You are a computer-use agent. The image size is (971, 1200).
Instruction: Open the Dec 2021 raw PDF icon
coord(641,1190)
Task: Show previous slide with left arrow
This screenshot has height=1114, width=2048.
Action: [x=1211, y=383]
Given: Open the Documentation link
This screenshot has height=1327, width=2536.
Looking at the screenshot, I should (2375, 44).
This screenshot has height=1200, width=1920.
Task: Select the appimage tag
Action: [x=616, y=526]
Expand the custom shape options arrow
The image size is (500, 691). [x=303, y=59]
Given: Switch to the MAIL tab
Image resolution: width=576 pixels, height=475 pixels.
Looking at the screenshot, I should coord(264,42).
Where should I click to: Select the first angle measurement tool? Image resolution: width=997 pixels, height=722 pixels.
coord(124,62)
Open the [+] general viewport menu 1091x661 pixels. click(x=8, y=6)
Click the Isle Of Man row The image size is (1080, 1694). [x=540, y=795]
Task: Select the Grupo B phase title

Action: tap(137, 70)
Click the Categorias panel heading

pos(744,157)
^^^^^^^^
Rewrite all of the entries above with "Documentation link" changed to "Downloads link", leaving everything else unchanged.

[Exercise answer]
You are a computer-use agent. The image size is (971, 1200).
Instruction: Open the Dec 2021 raw PDF icon
coord(641,1190)
Task: Show previous slide with left arrow
This screenshot has height=1114, width=2048.
Action: [x=1211, y=383]
Given: Open the Downloads link
This screenshot has height=1327, width=2536.
Looking at the screenshot, I should (2375, 44).
This screenshot has height=1200, width=1920.
Task: Select the appimage tag
Action: [x=616, y=526]
Expand the custom shape options arrow
The image size is (500, 691). [x=303, y=59]
Given: Switch to the MAIL tab
Image resolution: width=576 pixels, height=475 pixels.
Looking at the screenshot, I should coord(264,42).
Where should I click to: Select the first angle measurement tool? Image resolution: width=997 pixels, height=722 pixels.
coord(124,62)
Open the [+] general viewport menu 1091x661 pixels. click(x=8, y=6)
Click the Isle Of Man row The image size is (1080, 1694). [x=540, y=795]
Task: Select the Grupo B phase title

Action: tap(137, 70)
Click the Categorias panel heading

pos(744,157)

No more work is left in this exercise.